::: Source records :::
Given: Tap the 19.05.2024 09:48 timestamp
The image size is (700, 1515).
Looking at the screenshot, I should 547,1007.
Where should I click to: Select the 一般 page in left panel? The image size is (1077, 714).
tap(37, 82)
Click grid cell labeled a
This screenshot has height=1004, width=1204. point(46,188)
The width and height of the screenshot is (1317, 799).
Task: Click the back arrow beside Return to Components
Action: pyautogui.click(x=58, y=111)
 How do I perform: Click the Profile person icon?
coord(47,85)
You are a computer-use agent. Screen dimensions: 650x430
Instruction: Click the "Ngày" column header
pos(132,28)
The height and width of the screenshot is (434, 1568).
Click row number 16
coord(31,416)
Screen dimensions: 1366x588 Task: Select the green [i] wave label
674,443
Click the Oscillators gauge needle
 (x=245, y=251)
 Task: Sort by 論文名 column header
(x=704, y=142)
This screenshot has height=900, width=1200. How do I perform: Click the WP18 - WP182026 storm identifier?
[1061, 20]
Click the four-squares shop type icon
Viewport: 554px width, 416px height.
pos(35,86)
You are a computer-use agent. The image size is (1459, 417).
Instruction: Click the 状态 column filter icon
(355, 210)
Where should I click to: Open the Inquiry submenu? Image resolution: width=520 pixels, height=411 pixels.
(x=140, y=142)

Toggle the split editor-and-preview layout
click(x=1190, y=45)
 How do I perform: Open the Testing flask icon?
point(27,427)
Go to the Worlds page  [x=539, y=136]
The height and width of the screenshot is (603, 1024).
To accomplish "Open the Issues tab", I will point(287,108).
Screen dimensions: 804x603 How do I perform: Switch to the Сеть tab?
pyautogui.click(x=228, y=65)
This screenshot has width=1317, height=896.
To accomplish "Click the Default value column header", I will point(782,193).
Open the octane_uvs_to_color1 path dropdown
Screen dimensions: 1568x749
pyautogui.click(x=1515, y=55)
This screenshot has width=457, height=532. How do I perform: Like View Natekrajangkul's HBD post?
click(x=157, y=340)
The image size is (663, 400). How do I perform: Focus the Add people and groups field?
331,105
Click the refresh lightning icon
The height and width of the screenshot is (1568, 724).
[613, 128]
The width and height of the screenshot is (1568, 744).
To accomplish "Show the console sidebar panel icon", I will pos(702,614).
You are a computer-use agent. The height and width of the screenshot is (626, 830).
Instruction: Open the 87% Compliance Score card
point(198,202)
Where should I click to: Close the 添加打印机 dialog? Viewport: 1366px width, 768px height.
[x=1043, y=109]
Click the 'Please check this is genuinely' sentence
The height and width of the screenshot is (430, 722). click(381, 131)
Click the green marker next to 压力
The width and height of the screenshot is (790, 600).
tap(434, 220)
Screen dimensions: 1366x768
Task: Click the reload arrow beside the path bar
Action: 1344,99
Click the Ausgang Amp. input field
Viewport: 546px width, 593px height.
:::
### Task item
An exact copy of the lines from the one containing "You are a computer-use agent. The height" through the end of the data above is the whole answer.

### Result
You are a computer-use agent. The height and width of the screenshot is (626, 830).
Instruction: Open the 87% Compliance Score card
point(198,202)
Where should I click to: Close the 添加打印机 dialog? Viewport: 1366px width, 768px height.
[x=1043, y=109]
Click the 'Please check this is genuinely' sentence
The height and width of the screenshot is (430, 722). click(381, 131)
Click the green marker next to 压力
The width and height of the screenshot is (790, 600).
tap(434, 220)
Screen dimensions: 1366x768
Task: Click the reload arrow beside the path bar
Action: 1344,99
Click the Ausgang Amp. input field
Viewport: 546px width, 593px height.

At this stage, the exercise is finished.